BEGIN Exercise data

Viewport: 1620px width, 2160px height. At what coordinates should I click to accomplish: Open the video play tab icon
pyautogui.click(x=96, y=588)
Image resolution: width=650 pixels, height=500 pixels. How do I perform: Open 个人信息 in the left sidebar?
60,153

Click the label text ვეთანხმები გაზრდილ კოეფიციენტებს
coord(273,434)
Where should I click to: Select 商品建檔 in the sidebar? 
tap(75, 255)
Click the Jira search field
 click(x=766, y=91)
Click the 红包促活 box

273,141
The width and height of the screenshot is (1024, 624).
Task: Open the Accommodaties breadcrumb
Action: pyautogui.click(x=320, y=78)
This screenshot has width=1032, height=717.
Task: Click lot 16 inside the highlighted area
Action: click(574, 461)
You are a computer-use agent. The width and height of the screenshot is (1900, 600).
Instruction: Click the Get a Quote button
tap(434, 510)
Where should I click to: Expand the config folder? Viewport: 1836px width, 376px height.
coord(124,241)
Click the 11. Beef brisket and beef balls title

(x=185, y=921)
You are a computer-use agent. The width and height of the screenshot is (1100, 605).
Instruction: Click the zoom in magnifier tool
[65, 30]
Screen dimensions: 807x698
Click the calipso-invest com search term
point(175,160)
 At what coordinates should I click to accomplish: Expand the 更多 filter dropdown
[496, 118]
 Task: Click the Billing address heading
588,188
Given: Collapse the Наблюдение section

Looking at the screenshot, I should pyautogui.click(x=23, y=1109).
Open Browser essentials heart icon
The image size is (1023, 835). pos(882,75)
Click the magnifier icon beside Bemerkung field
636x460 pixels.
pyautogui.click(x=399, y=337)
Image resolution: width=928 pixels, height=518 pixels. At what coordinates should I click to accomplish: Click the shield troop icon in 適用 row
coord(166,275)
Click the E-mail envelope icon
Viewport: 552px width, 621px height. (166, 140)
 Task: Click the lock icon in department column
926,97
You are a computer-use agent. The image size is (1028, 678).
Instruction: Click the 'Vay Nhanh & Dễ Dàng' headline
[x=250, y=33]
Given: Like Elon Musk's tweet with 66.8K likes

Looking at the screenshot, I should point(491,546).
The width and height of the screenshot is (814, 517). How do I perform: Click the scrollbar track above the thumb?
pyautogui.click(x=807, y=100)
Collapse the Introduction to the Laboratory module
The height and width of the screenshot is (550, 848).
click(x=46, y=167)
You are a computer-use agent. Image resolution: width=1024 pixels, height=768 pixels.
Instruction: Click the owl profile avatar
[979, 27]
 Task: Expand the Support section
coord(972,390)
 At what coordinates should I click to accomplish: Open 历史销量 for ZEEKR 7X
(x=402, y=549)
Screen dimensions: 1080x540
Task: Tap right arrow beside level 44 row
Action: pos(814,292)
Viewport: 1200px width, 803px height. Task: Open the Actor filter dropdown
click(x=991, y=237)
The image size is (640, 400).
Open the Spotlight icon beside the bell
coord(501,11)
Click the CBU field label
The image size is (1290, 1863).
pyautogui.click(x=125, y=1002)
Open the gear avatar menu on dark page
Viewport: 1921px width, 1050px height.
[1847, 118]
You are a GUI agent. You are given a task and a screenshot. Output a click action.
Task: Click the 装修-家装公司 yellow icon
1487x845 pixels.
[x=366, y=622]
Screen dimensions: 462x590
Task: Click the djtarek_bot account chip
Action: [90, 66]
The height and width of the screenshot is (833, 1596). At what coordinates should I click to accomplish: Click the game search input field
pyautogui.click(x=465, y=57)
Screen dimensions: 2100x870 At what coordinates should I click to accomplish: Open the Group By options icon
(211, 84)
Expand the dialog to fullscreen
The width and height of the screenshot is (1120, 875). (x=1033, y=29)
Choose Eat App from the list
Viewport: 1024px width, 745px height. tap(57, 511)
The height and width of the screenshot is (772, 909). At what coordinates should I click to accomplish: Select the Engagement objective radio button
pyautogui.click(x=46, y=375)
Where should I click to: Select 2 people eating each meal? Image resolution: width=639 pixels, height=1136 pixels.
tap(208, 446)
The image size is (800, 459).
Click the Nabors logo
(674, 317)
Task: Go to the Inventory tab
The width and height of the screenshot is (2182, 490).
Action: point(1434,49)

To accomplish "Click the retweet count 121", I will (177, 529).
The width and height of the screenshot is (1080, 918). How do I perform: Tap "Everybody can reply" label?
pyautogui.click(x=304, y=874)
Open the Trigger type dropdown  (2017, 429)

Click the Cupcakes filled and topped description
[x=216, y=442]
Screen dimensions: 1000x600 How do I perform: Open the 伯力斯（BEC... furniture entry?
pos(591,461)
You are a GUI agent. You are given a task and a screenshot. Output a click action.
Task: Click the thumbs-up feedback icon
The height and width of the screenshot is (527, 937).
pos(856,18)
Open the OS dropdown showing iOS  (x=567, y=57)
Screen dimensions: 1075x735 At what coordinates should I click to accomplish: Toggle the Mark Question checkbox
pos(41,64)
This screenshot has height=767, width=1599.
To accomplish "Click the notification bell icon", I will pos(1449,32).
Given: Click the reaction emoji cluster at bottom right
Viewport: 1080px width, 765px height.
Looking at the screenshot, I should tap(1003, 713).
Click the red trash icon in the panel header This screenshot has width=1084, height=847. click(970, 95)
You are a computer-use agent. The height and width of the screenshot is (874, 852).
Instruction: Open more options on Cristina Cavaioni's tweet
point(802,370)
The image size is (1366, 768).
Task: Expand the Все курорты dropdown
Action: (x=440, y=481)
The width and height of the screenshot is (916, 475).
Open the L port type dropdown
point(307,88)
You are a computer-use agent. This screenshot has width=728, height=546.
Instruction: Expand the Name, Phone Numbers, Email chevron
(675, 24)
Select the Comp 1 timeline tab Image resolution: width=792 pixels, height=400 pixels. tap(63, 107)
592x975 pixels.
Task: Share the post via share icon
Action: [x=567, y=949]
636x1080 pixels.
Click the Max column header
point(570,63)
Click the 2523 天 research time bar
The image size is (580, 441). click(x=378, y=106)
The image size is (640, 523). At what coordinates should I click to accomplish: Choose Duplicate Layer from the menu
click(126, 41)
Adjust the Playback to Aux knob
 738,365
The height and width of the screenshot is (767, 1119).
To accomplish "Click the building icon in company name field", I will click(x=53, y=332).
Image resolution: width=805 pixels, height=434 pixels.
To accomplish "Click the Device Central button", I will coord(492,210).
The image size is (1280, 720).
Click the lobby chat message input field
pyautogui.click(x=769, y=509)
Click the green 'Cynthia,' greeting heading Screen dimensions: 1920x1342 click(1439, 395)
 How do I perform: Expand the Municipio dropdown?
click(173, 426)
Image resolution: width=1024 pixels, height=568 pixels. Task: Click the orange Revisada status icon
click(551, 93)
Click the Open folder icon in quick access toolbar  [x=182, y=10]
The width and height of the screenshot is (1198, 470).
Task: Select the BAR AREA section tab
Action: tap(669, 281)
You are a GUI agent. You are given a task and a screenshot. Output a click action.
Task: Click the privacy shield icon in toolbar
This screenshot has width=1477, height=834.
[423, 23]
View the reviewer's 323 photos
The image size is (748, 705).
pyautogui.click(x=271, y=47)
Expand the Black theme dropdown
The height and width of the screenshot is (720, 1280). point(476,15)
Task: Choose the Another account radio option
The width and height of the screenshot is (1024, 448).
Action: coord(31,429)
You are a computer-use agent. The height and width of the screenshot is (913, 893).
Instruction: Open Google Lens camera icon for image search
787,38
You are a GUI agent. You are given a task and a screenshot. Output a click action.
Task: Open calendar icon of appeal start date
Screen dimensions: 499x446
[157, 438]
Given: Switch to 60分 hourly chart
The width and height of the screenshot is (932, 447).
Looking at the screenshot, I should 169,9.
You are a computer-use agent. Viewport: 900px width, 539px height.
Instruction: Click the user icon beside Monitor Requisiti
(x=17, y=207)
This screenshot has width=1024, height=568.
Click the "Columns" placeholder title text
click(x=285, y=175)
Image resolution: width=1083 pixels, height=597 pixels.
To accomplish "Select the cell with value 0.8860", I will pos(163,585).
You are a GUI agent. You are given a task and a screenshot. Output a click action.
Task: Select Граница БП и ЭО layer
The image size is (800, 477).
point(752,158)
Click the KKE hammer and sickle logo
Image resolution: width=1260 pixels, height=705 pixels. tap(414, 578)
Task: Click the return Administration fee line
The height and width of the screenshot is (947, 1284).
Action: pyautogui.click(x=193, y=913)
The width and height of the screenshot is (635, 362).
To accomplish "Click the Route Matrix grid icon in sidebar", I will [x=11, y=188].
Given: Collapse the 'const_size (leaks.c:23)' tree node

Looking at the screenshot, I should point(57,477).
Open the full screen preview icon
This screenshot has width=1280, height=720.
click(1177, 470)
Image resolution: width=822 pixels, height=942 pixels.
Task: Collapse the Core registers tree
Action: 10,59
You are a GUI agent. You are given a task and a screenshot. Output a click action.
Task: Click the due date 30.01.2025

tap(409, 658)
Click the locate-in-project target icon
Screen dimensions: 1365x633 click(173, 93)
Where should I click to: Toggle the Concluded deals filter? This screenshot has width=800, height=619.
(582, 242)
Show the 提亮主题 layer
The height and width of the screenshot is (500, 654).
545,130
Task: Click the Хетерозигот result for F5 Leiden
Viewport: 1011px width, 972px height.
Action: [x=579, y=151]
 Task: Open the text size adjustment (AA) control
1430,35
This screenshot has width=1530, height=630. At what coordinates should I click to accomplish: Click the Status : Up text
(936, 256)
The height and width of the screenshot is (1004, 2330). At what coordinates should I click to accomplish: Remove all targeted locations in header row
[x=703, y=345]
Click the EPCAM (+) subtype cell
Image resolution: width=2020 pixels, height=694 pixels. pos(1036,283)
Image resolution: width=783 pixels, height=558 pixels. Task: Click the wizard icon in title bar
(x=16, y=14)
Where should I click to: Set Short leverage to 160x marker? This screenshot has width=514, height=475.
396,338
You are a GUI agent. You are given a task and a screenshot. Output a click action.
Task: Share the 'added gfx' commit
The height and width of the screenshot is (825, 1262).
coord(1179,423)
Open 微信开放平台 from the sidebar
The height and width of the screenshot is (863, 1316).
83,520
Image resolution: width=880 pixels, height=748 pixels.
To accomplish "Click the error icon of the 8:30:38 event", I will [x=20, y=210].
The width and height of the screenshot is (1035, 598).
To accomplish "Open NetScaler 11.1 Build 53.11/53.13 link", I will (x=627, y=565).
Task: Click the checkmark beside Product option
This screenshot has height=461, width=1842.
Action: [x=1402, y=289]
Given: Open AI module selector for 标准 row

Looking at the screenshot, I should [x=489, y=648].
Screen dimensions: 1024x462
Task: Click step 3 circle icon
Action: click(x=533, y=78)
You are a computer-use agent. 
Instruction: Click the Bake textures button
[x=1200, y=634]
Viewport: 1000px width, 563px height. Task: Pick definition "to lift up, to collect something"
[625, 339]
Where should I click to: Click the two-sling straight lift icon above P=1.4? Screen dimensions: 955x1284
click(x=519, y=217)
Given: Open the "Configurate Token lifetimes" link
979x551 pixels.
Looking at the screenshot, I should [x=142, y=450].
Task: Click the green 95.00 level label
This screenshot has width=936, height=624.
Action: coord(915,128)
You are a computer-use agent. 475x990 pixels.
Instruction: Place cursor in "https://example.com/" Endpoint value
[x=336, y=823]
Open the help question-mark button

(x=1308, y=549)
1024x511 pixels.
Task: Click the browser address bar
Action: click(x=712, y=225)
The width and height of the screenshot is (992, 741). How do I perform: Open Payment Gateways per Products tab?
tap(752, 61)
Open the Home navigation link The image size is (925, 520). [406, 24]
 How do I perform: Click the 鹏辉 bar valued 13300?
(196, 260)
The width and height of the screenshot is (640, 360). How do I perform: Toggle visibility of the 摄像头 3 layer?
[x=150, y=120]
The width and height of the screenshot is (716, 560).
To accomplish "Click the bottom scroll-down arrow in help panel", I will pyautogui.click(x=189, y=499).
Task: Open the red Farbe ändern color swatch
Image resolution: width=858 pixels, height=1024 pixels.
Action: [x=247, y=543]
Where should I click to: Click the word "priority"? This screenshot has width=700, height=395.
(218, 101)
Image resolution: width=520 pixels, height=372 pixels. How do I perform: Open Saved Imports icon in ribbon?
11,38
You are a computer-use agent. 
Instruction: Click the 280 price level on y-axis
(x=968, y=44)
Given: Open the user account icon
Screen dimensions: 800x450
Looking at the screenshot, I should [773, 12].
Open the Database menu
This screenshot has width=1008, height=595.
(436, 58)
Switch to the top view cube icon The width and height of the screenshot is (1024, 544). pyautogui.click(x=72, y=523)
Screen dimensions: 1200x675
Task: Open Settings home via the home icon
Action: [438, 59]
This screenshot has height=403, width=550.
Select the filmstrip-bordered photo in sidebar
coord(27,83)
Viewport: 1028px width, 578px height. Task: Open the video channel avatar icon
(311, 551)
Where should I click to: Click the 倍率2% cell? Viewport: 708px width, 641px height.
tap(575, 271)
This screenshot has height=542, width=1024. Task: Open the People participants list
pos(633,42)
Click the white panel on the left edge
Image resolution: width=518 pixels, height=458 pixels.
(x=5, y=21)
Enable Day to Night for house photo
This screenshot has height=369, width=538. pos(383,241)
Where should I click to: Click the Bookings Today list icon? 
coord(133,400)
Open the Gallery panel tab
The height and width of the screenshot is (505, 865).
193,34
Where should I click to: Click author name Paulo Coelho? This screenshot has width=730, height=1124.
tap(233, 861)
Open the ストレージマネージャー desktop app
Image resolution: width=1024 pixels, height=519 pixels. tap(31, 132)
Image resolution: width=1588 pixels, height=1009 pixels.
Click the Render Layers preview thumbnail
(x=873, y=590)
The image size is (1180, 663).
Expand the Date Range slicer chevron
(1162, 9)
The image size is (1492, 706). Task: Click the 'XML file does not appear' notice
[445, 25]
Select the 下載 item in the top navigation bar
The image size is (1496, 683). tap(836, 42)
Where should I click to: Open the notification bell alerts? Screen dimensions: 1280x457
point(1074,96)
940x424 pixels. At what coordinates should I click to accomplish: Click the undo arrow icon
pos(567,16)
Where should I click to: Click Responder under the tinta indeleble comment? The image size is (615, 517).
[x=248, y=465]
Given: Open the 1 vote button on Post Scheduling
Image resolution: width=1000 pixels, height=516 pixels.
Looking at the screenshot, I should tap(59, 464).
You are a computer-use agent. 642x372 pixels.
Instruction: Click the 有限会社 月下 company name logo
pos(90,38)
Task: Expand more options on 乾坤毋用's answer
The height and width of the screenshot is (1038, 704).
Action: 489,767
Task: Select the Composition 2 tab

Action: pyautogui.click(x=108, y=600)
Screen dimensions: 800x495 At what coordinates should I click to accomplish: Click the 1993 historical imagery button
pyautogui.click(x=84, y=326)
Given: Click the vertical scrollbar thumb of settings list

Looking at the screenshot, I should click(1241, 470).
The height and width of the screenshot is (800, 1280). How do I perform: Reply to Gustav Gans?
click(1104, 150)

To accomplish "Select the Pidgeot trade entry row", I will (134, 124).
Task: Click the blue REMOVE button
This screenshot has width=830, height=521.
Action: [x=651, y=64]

END Exercise data

#### [Task goal]
Please print verbatim each line from the first line of the entries above to the line that contains "Click the magnifier", inclusive, and nothing more.

#### [Result of the task]
Viewport: 1620px width, 2160px height. At what coordinates should I click to accomplish: Open the video play tab icon
pyautogui.click(x=96, y=588)
Image resolution: width=650 pixels, height=500 pixels. How do I perform: Open 个人信息 in the left sidebar?
60,153

Click the label text ვეთანხმები გაზრდილ კოეფიციენტებს
coord(273,434)
Where should I click to: Select 商品建檔 in the sidebar? 
tap(75, 255)
Click the Jira search field
 click(x=766, y=91)
Click the 红包促活 box

273,141
The width and height of the screenshot is (1024, 624).
Task: Open the Accommodaties breadcrumb
Action: pyautogui.click(x=320, y=78)
This screenshot has width=1032, height=717.
Task: Click lot 16 inside the highlighted area
Action: click(574, 461)
You are a computer-use agent. The width and height of the screenshot is (1900, 600).
Instruction: Click the Get a Quote button
tap(434, 510)
Where should I click to: Expand the config folder? Viewport: 1836px width, 376px height.
coord(124,241)
Click the 11. Beef brisket and beef balls title

(x=185, y=921)
You are a computer-use agent. The width and height of the screenshot is (1100, 605).
Instruction: Click the zoom in magnifier tool
[65, 30]
Screen dimensions: 807x698
Click the calipso-invest com search term
point(175,160)
 At what coordinates should I click to accomplish: Expand the 更多 filter dropdown
[496, 118]
 Task: Click the Billing address heading
588,188
Given: Collapse the Наблюдение section

Looking at the screenshot, I should pyautogui.click(x=23, y=1109).
Open Browser essentials heart icon
The image size is (1023, 835). pos(882,75)
Click the magnifier icon beside Bemerkung field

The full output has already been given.